-------- RECORDS FOR THE TASK --------

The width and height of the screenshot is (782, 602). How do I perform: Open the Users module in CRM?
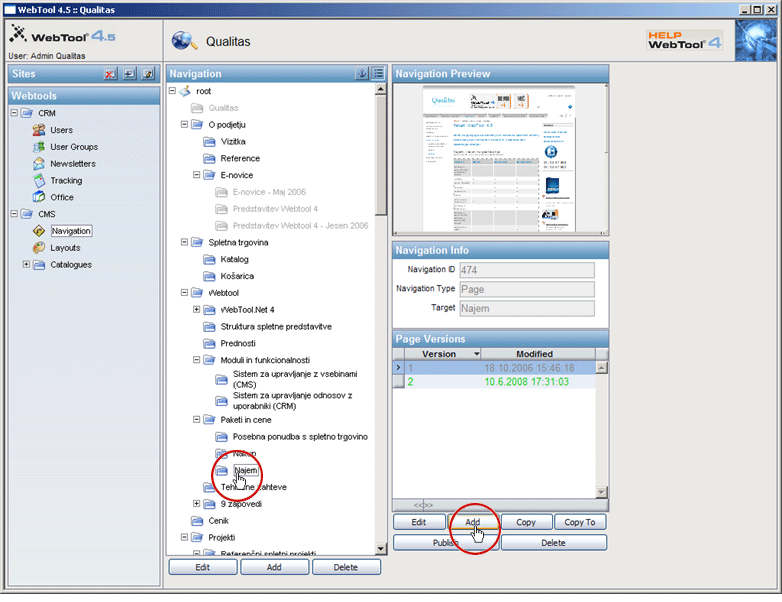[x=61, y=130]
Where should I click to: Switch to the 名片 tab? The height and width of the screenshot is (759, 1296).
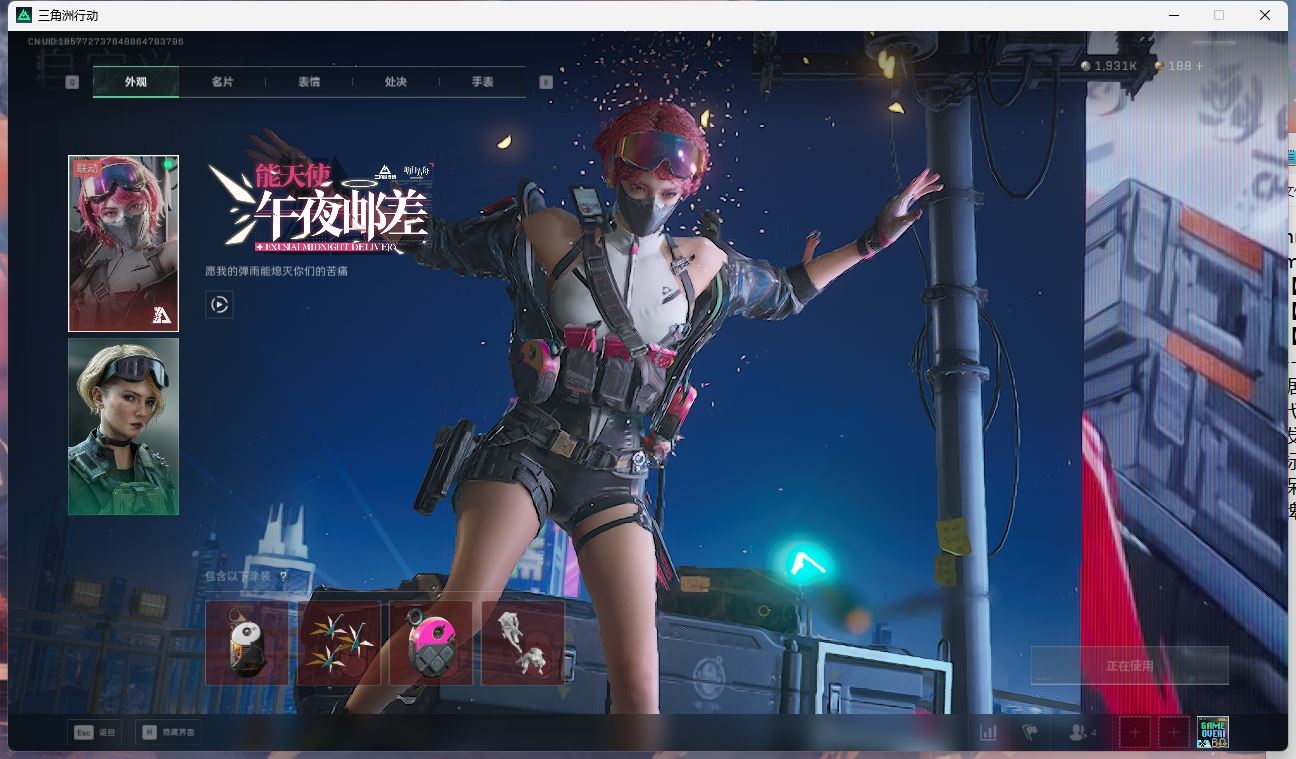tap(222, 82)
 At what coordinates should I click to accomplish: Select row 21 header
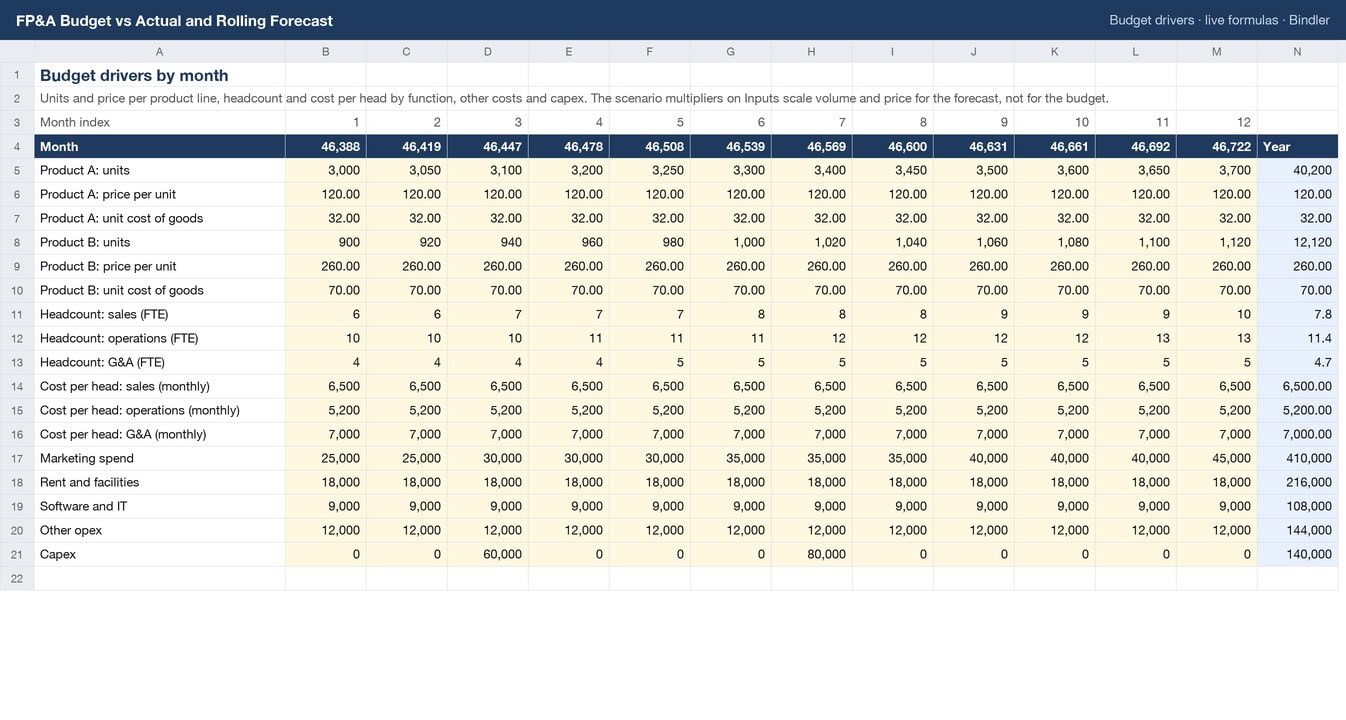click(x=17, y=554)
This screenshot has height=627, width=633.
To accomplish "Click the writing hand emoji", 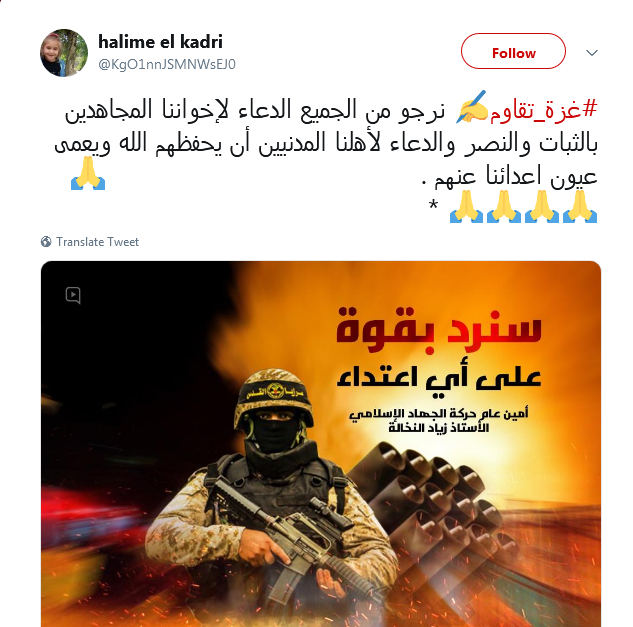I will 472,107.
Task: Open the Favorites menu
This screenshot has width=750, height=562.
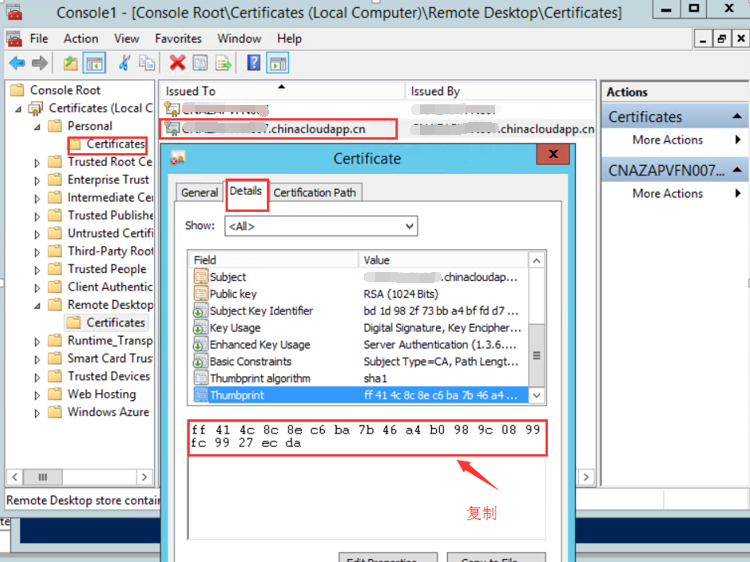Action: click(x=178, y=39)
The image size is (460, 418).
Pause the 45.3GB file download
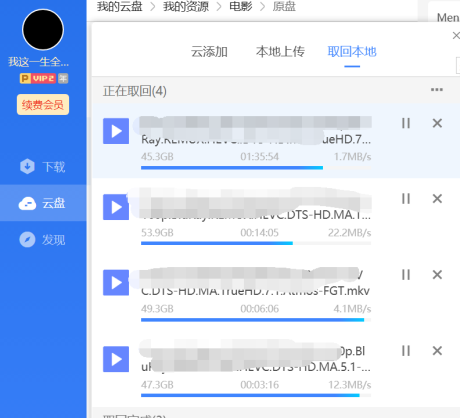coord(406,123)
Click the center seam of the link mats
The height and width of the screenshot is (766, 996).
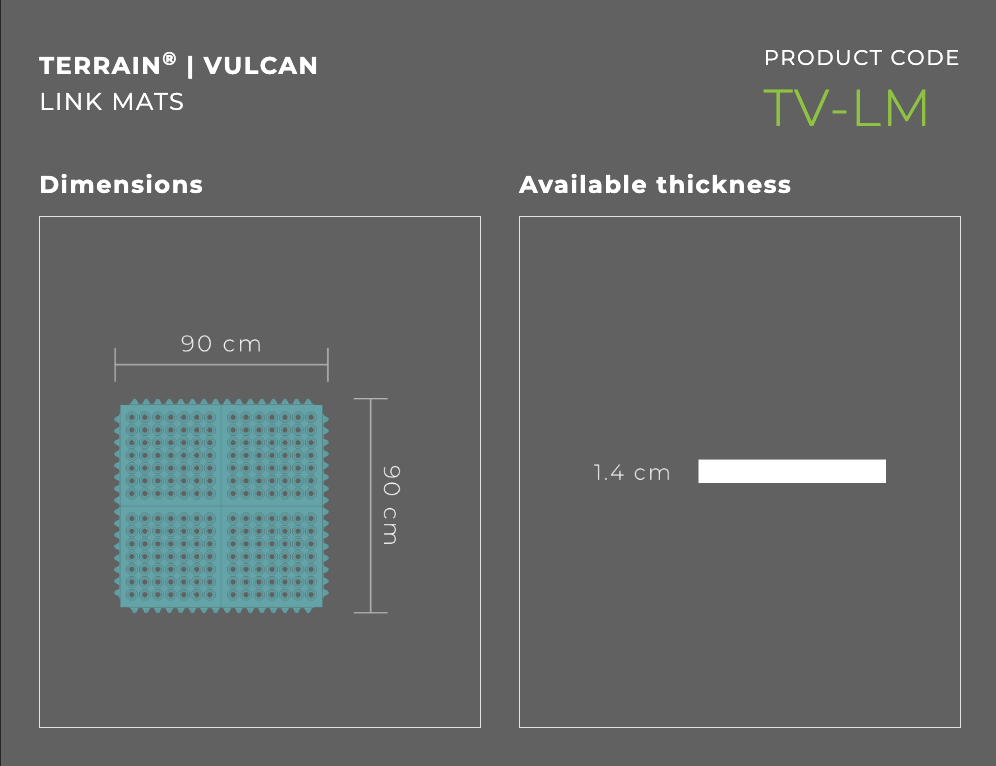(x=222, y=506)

--------

▶ **EXERCISE REQUIREMENTS**
Reproduce the records from the line that contains "Where should I" through the line that contains "click(x=17, y=554)", and only those. Keep the requests unchanged, shift every coordinate in the answers up by 83, and leave out the pictures.

▶ **RESULT**
Where should I click to: Switch to the 名片 tab? The height and width of the screenshot is (759, 1296).
tap(305, 165)
 At what coordinates should I click to accomplish: Select row 21 header
click(x=100, y=637)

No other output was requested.